Required task:
Copy out each of the items below word for word, leaving out the pictures.

Given information:
►
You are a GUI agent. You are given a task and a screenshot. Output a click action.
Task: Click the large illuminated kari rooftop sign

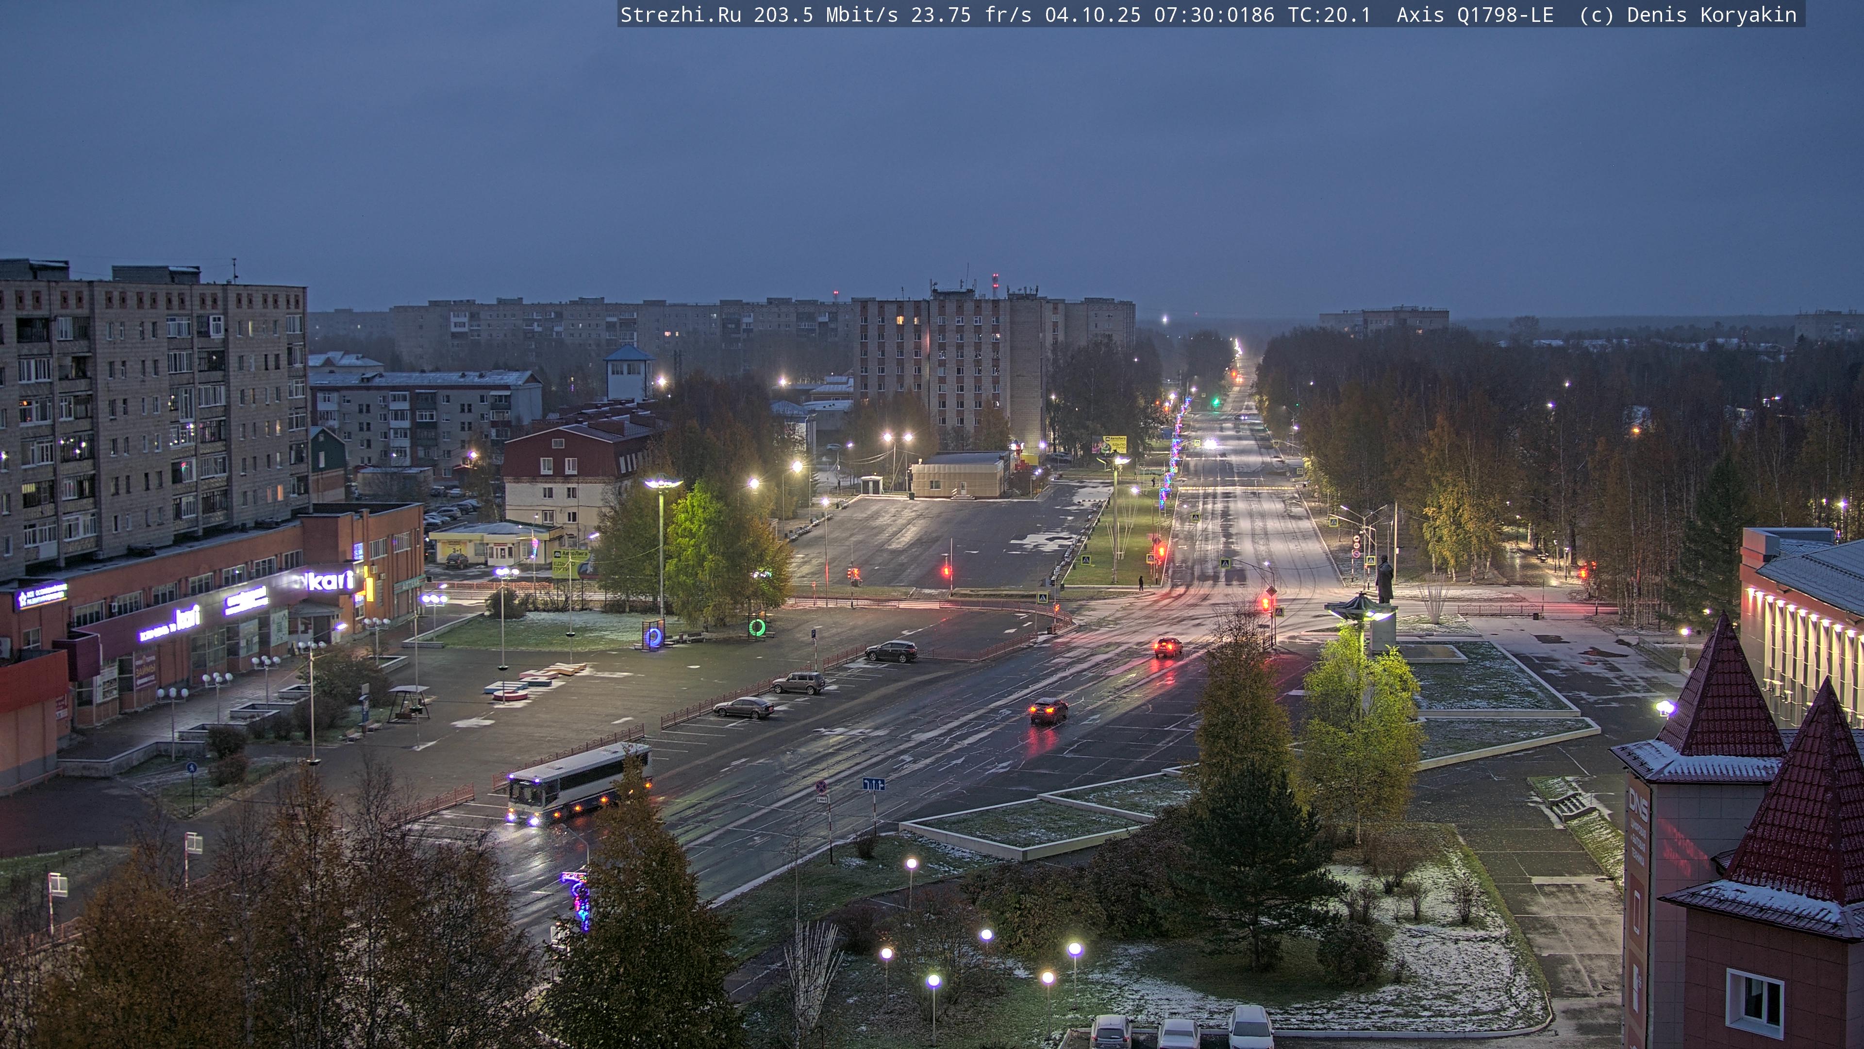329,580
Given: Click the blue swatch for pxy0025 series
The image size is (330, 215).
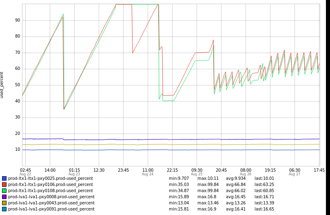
◄
Task solution:
You are a GUI agent. You are given a task and a screenshot. Output a click action.
Task: Click the large illuminated kari rooftop sign

329,580
Given: Click the blue swatch for pxy0025 series
The image size is (330, 215).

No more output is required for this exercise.